**Set task**
Copy the stretch from the line containing "Image resolution: width=847" through the end of the records word for word, leaving the pictures out of your answer.

++++ Data shown ++++

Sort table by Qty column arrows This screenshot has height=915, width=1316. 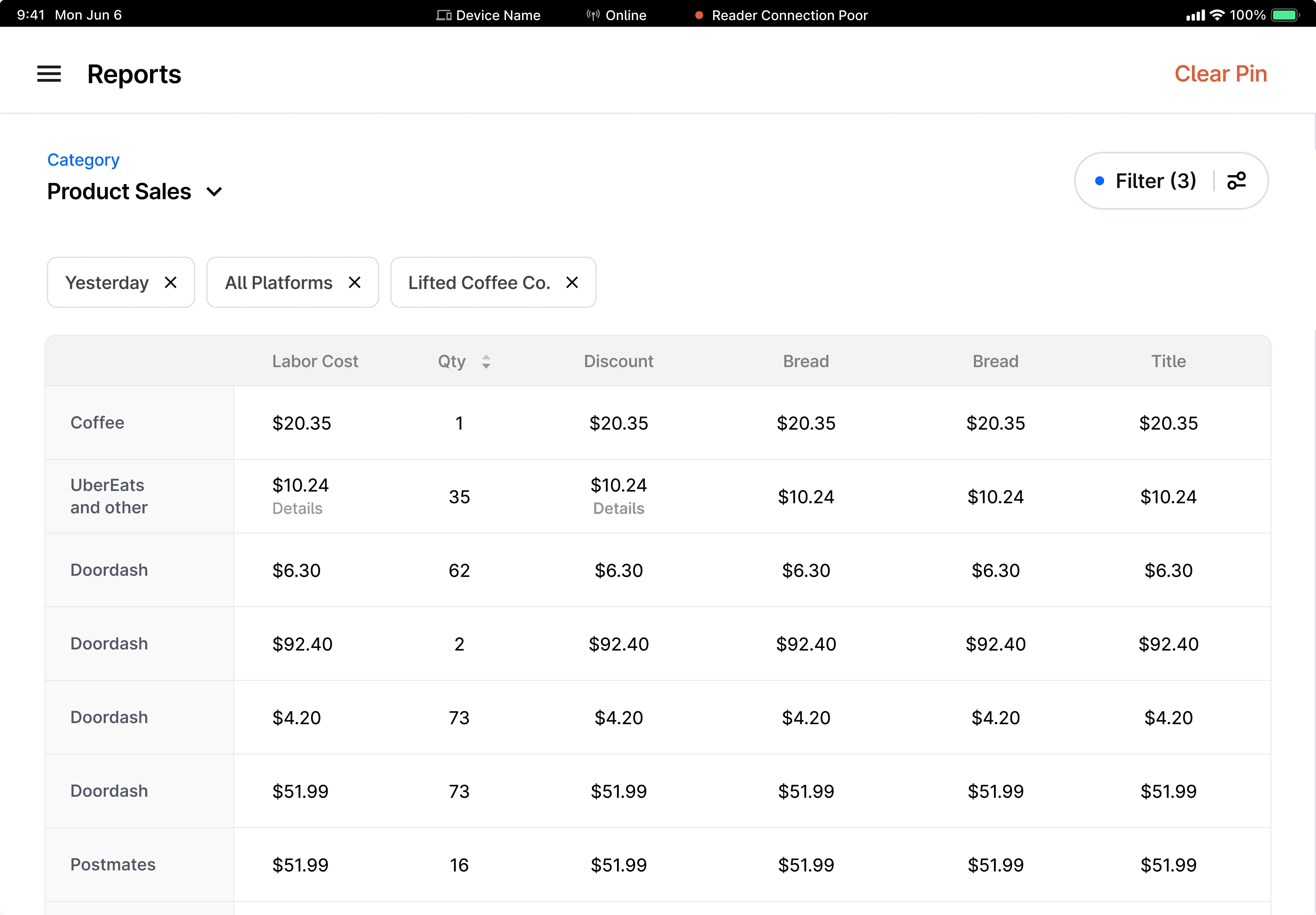click(486, 362)
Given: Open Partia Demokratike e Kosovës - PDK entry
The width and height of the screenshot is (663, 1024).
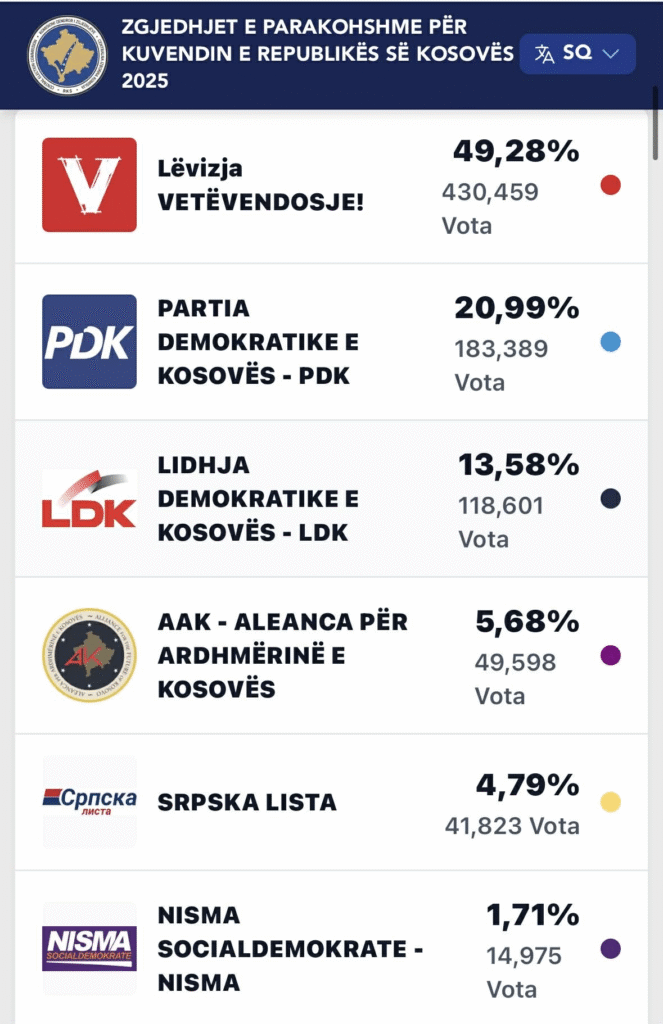Looking at the screenshot, I should [258, 342].
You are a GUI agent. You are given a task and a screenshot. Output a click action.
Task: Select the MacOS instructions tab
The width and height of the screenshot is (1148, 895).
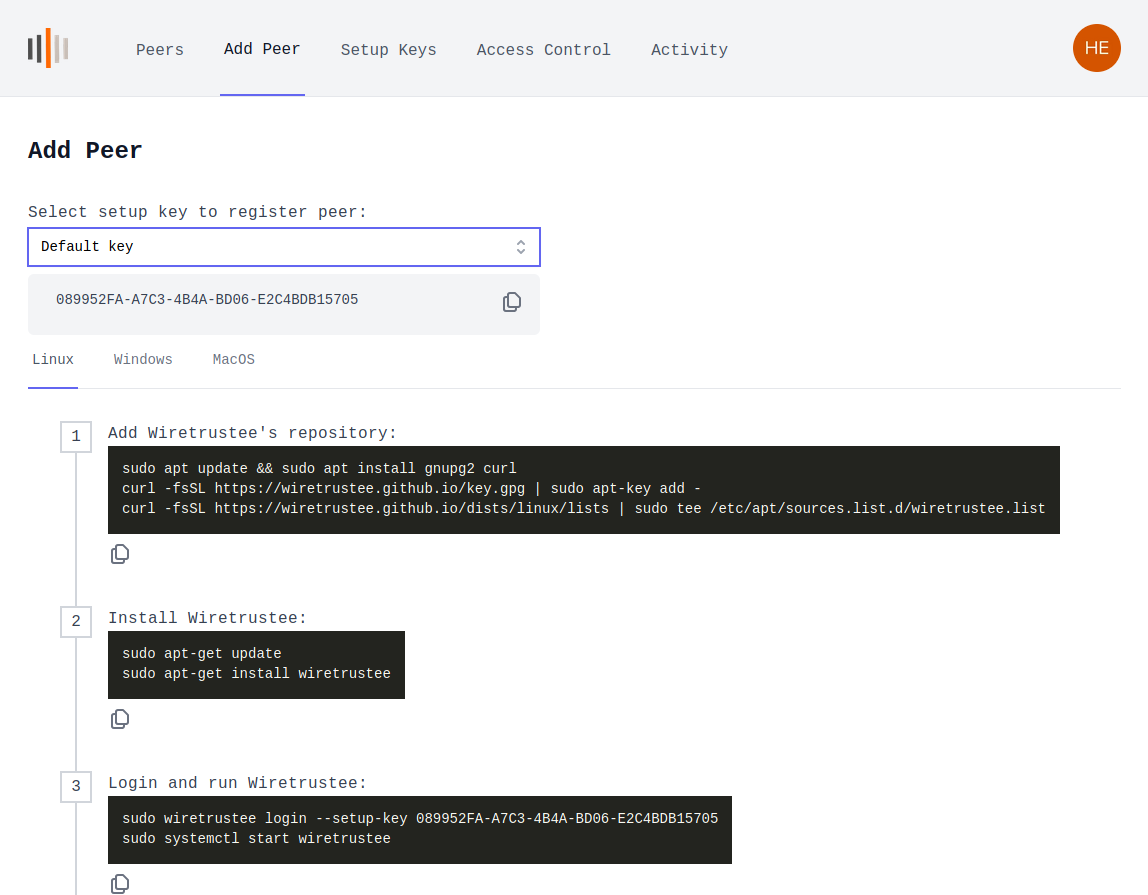coord(233,359)
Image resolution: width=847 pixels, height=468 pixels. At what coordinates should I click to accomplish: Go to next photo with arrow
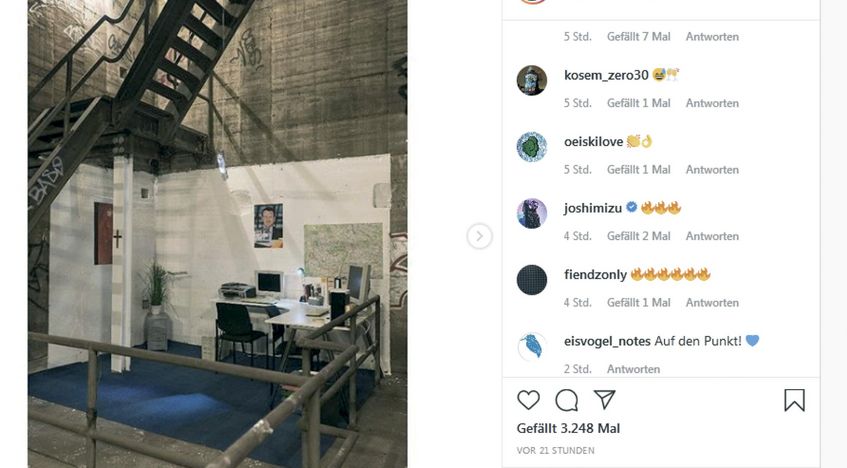coord(479,236)
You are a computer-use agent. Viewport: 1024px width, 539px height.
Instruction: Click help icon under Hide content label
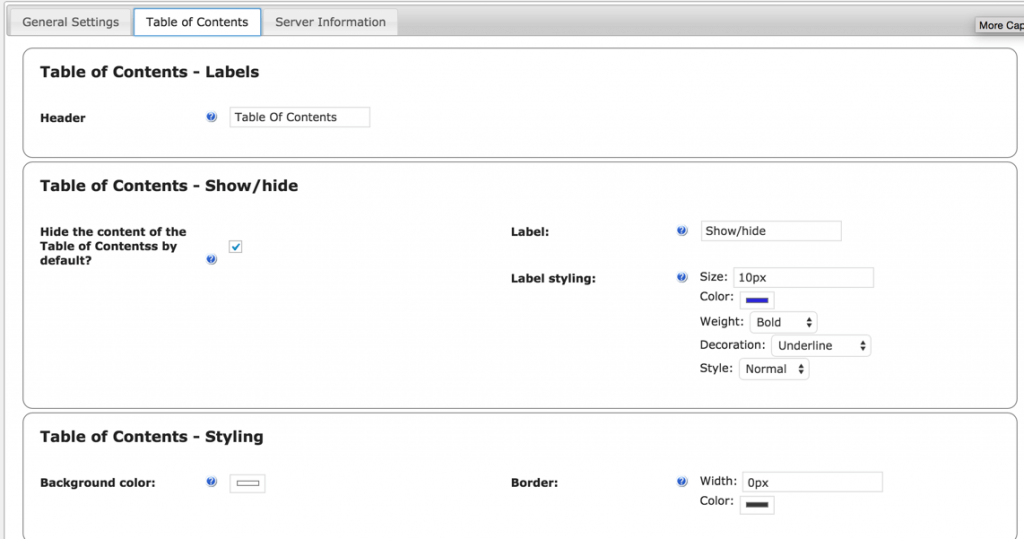click(212, 260)
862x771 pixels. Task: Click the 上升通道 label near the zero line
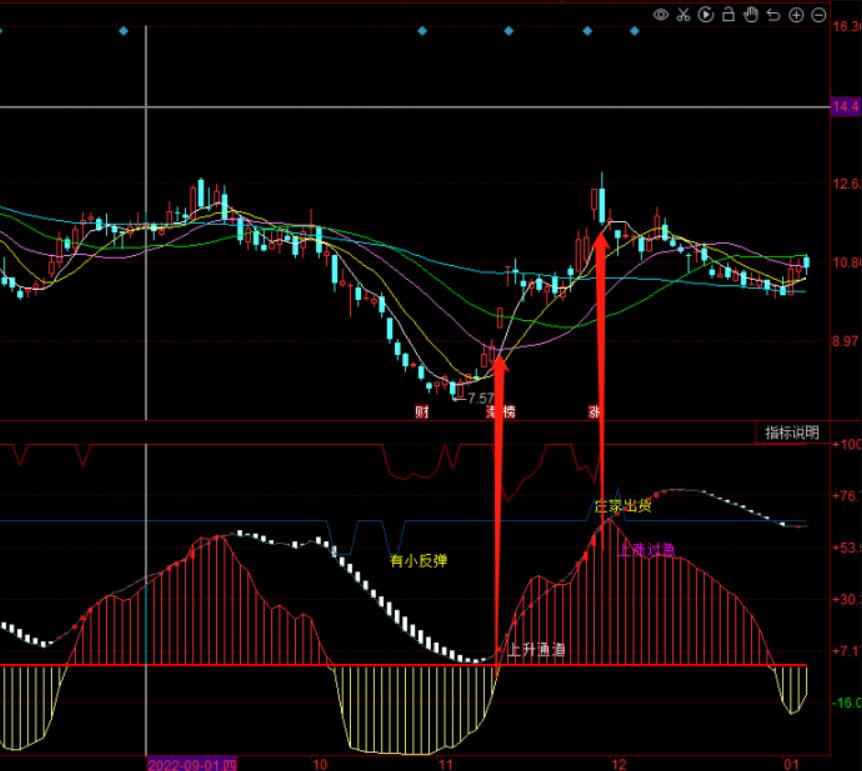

++++

**Problem solution**
Image resolution: width=847 pixels, height=468 pixels. At what coordinates should I click to accomplish: Go to next photo with arrow
coord(479,236)
You are a computer-use agent. Viewport: 1024px width, 539px height.
Instruction: Click help icon under Hide content label
click(212, 260)
862x771 pixels. Task: Click the 上升通道 label near the zero line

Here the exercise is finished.